__Work to complete__
Across the entries, count the lines that include "computer" and report only that number.

__Given data__
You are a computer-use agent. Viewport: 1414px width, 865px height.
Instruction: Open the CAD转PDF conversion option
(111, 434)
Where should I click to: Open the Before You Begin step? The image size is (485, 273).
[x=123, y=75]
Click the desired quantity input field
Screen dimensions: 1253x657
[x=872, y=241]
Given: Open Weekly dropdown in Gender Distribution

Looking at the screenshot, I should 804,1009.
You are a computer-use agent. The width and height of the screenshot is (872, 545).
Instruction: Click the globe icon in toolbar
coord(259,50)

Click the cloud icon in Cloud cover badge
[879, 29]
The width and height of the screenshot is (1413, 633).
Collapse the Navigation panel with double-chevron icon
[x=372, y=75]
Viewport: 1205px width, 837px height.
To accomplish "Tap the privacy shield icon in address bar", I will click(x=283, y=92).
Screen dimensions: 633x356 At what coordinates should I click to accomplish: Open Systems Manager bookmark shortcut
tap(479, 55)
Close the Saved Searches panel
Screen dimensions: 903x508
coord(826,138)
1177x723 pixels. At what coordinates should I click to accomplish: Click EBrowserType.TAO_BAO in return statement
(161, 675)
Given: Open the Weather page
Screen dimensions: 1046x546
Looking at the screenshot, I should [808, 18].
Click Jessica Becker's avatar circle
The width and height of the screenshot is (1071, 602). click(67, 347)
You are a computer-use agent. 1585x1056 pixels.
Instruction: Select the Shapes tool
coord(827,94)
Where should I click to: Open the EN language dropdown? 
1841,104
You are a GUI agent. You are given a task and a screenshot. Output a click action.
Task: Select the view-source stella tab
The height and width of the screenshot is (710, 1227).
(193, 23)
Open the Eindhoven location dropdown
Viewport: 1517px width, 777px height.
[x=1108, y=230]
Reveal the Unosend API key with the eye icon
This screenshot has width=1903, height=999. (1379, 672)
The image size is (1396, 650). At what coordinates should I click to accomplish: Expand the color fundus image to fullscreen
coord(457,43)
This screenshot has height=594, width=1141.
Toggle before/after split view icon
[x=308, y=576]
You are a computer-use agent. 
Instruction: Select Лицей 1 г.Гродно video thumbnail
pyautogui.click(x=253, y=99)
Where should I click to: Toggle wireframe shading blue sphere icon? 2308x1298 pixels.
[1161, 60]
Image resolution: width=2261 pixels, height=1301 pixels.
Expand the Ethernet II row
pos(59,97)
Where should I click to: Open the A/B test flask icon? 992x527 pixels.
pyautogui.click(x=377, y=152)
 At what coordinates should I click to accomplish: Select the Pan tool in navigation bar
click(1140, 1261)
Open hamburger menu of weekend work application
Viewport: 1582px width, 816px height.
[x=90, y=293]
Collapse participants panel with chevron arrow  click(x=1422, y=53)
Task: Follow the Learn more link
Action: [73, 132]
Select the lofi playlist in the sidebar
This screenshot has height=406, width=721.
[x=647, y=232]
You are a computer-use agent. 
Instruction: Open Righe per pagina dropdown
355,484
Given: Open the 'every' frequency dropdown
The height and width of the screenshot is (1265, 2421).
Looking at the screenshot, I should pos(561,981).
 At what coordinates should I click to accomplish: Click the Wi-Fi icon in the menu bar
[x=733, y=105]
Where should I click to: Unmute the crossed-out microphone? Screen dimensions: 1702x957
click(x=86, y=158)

__Result for this task__
5